- EXCERPT TO READ:
Norovirus research reveals knowledge gaps

By Joseph James Whitworth contact

- Last updated on GMT

Picture: ©iStock
Picture: ©iStock
Inadequate hand washing, using bare hands when preparing food and returning to work too early after being ill were some findings of work to prevent the spread of norovirus.

Participants often reported recognition or awareness of the term norovirus but knowledge was typically very low.

There was often either a lack of knowledge or confusion about what norovirus is and how it is contracted and transmitted.

What was more surprising was the gap in awareness, and application of, recommended behaviours for generic hygiene practice such as what constitutes effective hand-washing and drying.

There was little understanding of the potential consequences and no beliefs about the negative consequences of not engaging in hygiene behaviours related to norovirus.

Stop norovirus spread

The purpose of the Food Standards Agency study​ was to help stop norovirus from spreading, by understanding and improving food handler behaviours.

Norovirus

Clinical characteristics of norovirus include frequent projectile vomiting, diarrhoea, abdominal cramps, headaches and nausea. Symptoms, which encompass an incubation period between 10 and 50 hours following exposure, can last between 12 and 48 hours (ACMSF 2015). Characterised by low infectious dose, ~10 virus particles (ACMSF 2015), alongside high level of viral shedding that can persist for more than three weeks it is considered a highly contiguous pathogen.

There was a suggestion that other potential sources of illness such as E. coli and Salmonella had greater recognition.

In 2014, the Food Standards Agency (FSA) estimated 74,000 cases of foodborne norovirus infection in the UK

Norovirus has frequently been linked to raw or lightly cooked shellfish, principally from oysters, as well as fresh produce, particularly soft fruit. However, introduction by infected food handlers is thought to be a significant contributor to human infection.

In November 2015, FSA funded a study by Ipsos MORI to enhance understanding of norovirus transmission in the catering sector.

- DATA:
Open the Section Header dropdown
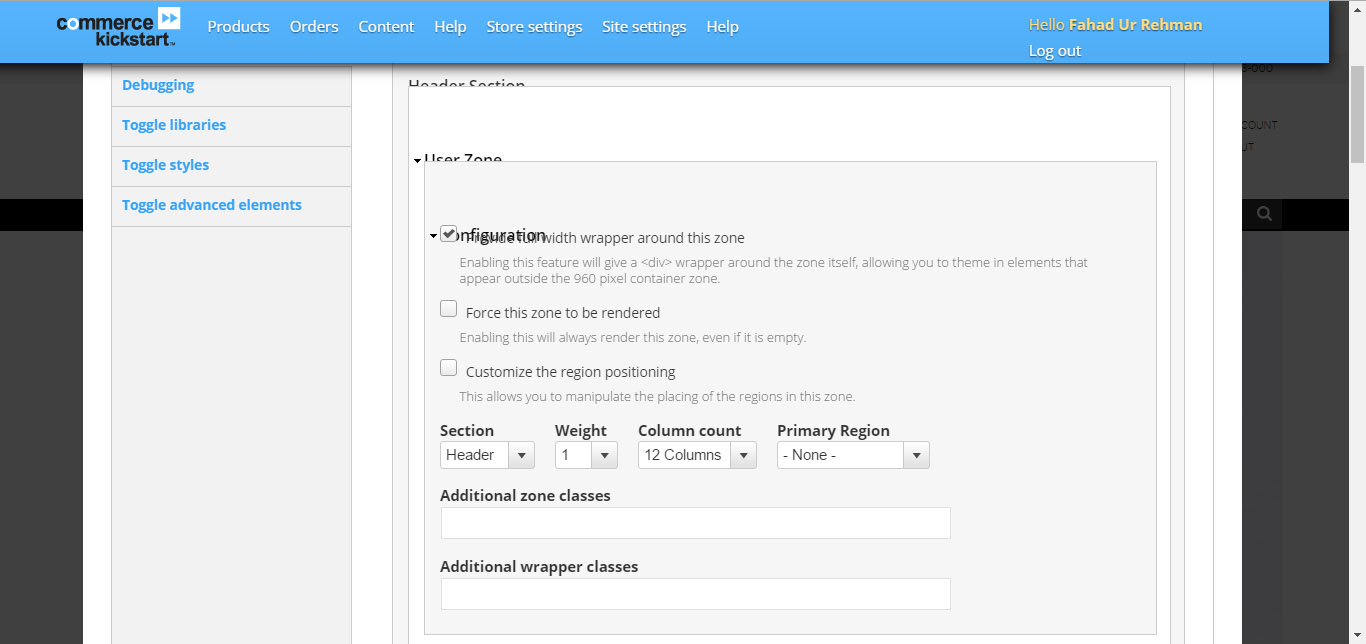This screenshot has width=1366, height=644. [x=487, y=455]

- TASK TO COMPLETE:
Please continue the norovirus article from its last sentence, the one about the November 2015 FSA-funded study by Ipsos MORI.

- EXERCISE OUTPUT:
A literature review identified personal hygiene, food handling, washing and cooking food, surface and uniform cleaning and fitness to work as control strategies. These strategies consisted of a number of ‘key practices and behaviours’.

Visits to 32 catering establishments involved interviews, surveys and environmental and behavioural observations.

Almost a quarter (8/37) of respondents said when it is busy it is hard to carry out hand hygiene and 6/37 reported that kitchen layout, equipment and procedures make hand hygiene difficult.

EFSA recommends the most effective method for reducing norovirus contamination on hands, is washing them for 20 seconds with soap and running water and drying for a further 20 seconds with disposable paper towels.

There was ‘very little’ evidence this recommended practice took place in establishments included in the research.

“The regularity and frequency of handwashing was highly variable. Even in instances where food handlers regularly washed their hands they tended to do so inadequately.

“Typical features of inadequate handwashing were not washing hands prior to food preparation, not washing hands for long enough, not drying hands for long enough, as well as inconsistent use of soap and disposable paper towels.”

There was evidence of support for non-recommended practices from senior staff such as supporting the use of alcohol gels as an alternative to soap and water.

Behaviour in UK kitchens

Meanwhile, more than 30% of 200 chefs had worked in a kitchen within 48 hours of suffering from diarrhoea and/or vomiting, according to a study​.

UK based researchers from The University of Manchester, Bangor University and the University of Liverpool found 16% had served barbeque chicken when not sure it was fully cooked.

The ENIGMA Project also revealed 7% did not always wash their hands immediately after handling raw meat or fish.

Professor Dan Rigby, of The University of Manchester and one of the lead authors, said foodborne illnesses impose a huge burden to the UK population.

“It is notable that chefs in fine dining establishments were more likely to have returned to work too soon after suffering diarrhoea and/or vomiting, contravening UK regulations - this may be that fear of losing a prestigious job, or a desire not to let the team down, is causing people to not to stay away for long enough, putting the public at risk.

“Staff currently working in kitchens with higher prices, more awards or a good Food Hygiene Rating Scheme were no less likely to have committed  the bad behaviours , or have worked with colleagues who had in the past  - meaning that the public face a difficult challenge to protect themselves from these bad kitchen behaviours.”

Researchers used the Randomised Response Technique (RRT) which involved those surveyed rolling two dice in secret and switching answers (Yes to No; No to Yes) according to the values they rolled.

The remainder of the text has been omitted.